The police and the courts had secured warrants to temporarily close the brothel in past years, but the brothel, which had been functioning for about a decade, remained open for business. The police will now begin to investigate the establishment on suspicion of pimping and other crimes.

About 600 people demonstrated Saturday night near the brothel the daily Haaretz reported Sunday.

During the protest, Meretz party Knesset member Michal Rozin said she would call on State Comptroller Joseph Shapira to investigate why it had not been closed down.

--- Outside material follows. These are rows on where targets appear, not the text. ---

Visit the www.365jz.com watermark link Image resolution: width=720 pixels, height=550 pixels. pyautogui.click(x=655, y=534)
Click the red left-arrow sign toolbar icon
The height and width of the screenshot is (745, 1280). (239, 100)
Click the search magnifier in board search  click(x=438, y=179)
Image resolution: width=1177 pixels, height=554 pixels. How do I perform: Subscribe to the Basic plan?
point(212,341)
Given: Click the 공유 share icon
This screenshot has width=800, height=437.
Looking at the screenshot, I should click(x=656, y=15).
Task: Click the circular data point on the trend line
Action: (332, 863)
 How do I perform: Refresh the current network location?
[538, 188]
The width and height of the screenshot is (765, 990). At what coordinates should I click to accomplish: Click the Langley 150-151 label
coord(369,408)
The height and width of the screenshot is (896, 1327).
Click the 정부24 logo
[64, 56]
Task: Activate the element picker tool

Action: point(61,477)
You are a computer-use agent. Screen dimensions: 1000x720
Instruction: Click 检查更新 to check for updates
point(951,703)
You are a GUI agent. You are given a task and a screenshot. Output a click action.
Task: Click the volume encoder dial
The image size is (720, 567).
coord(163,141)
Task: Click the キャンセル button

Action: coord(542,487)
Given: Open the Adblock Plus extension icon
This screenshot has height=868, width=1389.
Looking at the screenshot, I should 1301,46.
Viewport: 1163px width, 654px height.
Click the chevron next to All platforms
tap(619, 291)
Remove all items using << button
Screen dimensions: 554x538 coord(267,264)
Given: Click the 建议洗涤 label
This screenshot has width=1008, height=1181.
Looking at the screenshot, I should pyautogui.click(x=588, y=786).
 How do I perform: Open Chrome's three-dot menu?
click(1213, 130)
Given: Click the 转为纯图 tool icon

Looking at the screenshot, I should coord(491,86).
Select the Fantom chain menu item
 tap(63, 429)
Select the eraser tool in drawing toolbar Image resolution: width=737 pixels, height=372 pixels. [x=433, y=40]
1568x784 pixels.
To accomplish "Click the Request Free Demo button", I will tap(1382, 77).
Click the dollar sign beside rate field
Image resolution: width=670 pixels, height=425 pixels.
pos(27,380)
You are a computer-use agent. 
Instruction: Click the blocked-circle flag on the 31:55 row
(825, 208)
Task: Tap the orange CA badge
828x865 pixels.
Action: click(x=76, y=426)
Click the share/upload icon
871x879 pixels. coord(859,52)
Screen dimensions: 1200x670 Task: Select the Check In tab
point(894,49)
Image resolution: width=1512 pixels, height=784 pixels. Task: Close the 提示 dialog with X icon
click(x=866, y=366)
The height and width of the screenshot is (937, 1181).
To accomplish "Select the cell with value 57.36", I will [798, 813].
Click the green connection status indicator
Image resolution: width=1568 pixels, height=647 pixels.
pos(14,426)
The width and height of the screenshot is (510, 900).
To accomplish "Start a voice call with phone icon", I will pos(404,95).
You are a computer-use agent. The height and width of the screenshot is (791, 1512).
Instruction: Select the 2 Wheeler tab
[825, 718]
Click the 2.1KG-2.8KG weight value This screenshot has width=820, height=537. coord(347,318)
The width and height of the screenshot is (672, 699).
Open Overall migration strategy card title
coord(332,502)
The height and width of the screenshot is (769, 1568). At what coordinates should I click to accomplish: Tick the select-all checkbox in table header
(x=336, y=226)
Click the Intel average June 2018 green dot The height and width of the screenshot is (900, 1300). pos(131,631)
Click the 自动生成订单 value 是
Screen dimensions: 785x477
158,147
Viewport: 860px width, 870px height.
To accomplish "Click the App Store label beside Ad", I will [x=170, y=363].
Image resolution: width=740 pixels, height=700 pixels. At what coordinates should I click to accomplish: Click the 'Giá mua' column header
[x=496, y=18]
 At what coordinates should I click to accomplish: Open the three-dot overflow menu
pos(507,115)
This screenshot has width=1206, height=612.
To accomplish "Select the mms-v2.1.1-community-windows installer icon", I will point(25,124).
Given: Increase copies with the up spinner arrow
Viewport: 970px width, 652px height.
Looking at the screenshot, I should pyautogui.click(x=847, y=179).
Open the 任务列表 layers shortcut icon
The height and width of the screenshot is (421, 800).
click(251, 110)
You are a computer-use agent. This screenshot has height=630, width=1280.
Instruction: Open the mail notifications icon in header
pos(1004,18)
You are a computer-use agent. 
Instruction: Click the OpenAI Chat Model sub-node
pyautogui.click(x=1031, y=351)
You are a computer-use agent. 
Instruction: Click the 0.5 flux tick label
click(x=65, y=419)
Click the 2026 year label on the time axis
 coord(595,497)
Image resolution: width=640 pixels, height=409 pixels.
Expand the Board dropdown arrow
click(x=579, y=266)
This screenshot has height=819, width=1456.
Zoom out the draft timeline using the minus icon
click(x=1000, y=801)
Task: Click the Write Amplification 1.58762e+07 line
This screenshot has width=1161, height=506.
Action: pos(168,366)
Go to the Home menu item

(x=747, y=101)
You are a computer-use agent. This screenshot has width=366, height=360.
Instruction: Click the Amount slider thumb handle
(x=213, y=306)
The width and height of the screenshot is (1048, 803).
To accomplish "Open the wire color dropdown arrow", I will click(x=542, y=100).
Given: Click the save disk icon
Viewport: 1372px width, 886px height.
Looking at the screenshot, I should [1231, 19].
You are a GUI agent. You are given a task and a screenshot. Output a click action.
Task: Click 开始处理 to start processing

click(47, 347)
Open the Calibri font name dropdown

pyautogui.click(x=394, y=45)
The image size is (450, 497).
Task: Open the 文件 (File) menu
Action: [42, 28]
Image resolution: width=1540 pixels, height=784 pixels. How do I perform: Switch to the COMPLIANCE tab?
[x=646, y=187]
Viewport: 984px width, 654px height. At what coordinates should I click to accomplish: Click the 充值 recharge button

Naomi Ze’evi-Rivlin, who directs the Saleet program for the rehabilitation of women who have worked as prostitutes, told Haaretz that the protest was the first demonstration on behalf of such women in Israel. “Jessica brought us onto the streets, if not during her lifetime then with her death,” she said, adding that Jessica’s was the 31st case of the death of a prostitute in Tel Aviv alone since Saleet was founded seven years ago, an average of a death every three months. The women’s average age at death of 40.

"Women in prostitution are the punching bag of consumers, fulfilling momentary gratification and fantasies and perversions for which they would never dare ask at home."

Some demonstrators carried signs saying “As long as a woman’s body can be bought, no woman is protected” and “All prostitution is rape.” Others carried signs with copies of death notices for Jessica and other women who died while working as prostitutes. The death notices were printed by Atzum, a group fighting human trafficking.

“Look at the death notices, at the initials of all of these women. Who would choose to die at such an age?” Zionist Union Knesset member Merav Michaeli asked the crowd rhetorically at the demonstration. “How can one speak [of prostitution as] a choice?” She said she would continue to pursue efforts to criminalize clients, as well as legislation to provide rehabilitation services for women who worked as prostitutes.

As demonstrators went to the building to post death notices and light memorial candles in Jessica’s memory, a man was escorting prostitutes to the second floor of the building.